- _TRY IT_: Search the records below for the line containing "Task: Go to the previous page arrow". Output that line and all later lines exactly; output nothing else.
——
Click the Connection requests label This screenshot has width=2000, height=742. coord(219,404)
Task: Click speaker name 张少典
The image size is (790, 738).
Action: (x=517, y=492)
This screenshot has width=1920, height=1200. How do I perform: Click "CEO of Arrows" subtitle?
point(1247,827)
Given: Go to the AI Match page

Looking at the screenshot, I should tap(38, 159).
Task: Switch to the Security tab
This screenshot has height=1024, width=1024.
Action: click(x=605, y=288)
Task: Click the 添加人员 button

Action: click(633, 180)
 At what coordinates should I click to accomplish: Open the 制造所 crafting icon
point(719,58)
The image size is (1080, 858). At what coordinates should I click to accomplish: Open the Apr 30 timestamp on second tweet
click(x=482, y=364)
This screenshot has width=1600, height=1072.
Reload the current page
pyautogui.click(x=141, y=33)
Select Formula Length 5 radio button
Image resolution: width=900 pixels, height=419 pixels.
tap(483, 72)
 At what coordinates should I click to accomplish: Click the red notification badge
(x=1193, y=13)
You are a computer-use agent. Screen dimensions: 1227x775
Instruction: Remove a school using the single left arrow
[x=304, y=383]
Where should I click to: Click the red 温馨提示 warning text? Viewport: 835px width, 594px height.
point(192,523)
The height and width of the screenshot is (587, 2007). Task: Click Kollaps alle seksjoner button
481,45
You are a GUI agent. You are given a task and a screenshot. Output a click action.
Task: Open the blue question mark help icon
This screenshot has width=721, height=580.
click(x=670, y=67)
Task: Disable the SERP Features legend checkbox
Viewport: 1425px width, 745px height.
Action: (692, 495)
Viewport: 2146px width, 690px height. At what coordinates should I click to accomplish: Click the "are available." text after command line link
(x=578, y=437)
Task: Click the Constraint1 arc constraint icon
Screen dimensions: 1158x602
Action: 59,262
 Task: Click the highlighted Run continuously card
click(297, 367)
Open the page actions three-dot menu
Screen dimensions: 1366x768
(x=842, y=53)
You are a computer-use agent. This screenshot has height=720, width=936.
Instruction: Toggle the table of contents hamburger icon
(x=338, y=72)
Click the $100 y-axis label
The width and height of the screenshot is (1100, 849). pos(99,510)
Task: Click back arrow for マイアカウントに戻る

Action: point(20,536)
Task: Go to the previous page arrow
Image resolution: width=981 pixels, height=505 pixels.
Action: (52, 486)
——
- _ANSWER FOR THIS EXERCISE_:
Task: Go to the previous page arrow
Image resolution: width=981 pixels, height=505 pixels.
Action: (52, 486)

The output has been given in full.